Actually, what constituted good works
has varied throughout history. For centuries dispensations
were sold as a means of funding the church
. Liteally this implied that you could buy your way into heaven
regardless of how you had conducted your life. This view has been discredited generally, but still persists in some churches.
For an interesting view of this you may wish to read Graham Greene's novel Monsignor Quixote. The book portrays a festival where important places are purchased by rich families, leaving the poor alone. I think this falls partly under the special works doctrine listed in s alanet's post. But imperfectly so, a special work ought to have some spiritual significance greater than exchanging money for status.
I think faith is the key to attaining heaven. But not the sort of faith where you go to church on Sunday, pray now and then and that's it. A theology professor of mine once said, "A person's religion is the rules by which they live their lives." Belief has implications. If you have faith, you must act on it. It is by these actions that we witness our faith.
In essence good works the means by which we bring our faith into action, to show that belief is more than mouthing the words. To divorce one from the other is artificial.
Yet the question arises that what if a person lives a good life, performing good works out of a sense of duty rather than a desire for self-glorification? If you go by what my professor said, whatever his stated beliefs, by living a Christian life he has shown that he understands God, even if he will not say his name.
While this view would be attacked by some Christians, I think there is evidence of this in the life of Christ himself.
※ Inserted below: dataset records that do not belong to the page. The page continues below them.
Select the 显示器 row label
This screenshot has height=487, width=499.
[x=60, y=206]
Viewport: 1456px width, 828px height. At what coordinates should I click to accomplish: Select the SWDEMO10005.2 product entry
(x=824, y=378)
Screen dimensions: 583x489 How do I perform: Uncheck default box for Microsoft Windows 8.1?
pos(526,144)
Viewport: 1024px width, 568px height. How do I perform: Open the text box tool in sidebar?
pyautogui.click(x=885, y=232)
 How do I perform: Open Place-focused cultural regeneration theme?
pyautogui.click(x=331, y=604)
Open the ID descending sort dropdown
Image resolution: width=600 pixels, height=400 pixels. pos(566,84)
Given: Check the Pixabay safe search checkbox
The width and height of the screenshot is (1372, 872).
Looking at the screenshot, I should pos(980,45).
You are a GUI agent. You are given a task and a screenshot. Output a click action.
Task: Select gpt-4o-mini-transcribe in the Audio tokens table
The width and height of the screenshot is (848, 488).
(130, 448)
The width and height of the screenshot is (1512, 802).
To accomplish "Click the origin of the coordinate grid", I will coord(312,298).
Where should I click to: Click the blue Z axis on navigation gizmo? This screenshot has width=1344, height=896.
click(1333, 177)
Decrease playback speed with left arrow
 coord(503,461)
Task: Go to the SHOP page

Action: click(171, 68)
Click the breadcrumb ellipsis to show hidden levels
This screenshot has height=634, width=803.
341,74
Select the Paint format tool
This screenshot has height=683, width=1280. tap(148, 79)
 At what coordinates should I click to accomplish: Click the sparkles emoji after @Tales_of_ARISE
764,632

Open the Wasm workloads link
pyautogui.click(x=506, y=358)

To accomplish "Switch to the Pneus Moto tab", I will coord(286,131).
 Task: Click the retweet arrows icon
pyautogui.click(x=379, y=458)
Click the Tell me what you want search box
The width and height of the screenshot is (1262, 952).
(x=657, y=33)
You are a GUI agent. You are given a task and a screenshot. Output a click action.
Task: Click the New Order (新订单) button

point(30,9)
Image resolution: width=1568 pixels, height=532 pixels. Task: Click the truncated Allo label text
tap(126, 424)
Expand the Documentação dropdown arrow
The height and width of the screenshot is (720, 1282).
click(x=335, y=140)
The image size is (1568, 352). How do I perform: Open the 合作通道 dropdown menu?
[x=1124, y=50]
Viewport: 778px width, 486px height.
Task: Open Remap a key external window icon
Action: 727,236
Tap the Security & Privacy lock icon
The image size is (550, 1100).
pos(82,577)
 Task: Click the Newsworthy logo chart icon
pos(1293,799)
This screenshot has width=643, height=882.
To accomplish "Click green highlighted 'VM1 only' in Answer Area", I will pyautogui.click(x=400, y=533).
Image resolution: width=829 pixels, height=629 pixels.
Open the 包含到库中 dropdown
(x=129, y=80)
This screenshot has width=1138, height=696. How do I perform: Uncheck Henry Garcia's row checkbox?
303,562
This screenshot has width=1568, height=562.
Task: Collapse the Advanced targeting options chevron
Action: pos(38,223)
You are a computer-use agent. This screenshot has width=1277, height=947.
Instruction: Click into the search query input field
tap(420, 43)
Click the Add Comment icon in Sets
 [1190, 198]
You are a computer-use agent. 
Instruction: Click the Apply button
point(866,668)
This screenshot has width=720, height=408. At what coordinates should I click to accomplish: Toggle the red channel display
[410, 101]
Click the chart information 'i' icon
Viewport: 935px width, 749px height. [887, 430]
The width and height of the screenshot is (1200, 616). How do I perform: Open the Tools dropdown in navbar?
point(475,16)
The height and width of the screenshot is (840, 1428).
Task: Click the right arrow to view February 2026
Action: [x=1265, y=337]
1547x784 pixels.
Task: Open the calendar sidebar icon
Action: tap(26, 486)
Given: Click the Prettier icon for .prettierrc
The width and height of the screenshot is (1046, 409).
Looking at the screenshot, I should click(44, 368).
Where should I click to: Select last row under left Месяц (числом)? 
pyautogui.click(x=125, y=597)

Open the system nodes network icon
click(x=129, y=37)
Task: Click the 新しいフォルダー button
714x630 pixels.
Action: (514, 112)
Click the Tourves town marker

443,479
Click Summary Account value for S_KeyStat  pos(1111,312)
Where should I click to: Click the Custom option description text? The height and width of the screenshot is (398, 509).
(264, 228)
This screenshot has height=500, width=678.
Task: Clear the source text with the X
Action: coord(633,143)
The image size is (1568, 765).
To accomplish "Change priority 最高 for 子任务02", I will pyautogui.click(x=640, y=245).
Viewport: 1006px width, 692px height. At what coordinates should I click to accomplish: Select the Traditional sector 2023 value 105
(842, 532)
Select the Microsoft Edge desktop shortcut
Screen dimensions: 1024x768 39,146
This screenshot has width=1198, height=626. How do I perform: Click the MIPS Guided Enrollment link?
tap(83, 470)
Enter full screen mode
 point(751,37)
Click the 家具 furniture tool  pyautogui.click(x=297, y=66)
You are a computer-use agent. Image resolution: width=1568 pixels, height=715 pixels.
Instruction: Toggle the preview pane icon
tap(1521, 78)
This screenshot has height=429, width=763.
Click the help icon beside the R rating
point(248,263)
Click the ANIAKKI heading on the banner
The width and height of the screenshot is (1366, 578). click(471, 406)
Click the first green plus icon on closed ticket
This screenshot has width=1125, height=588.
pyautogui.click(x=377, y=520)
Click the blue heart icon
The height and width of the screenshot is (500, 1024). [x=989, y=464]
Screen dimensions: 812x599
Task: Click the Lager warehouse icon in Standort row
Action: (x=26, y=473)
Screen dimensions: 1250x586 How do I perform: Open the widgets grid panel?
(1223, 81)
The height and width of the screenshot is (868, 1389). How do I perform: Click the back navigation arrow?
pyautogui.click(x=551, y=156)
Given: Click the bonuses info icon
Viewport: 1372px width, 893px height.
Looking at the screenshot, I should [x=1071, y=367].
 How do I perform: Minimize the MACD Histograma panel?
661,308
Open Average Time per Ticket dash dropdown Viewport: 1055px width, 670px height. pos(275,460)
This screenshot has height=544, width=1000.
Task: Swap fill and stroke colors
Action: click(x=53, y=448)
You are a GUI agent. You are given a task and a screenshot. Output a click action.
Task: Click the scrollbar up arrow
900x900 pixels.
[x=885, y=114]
In examining the New Testament one is struck by how often Christ lifts up those who are seen as outside or marginal in the Jewish society at the time of his life. The Good Samaritan, the lady at the well, the tax collector and lepers and more are all evidence that Jesus walked among the outsiders and estranged. It was the Temple priests who had him crucified after all.
By your deeds you shall know us. That applies to everyone no matter what their creed.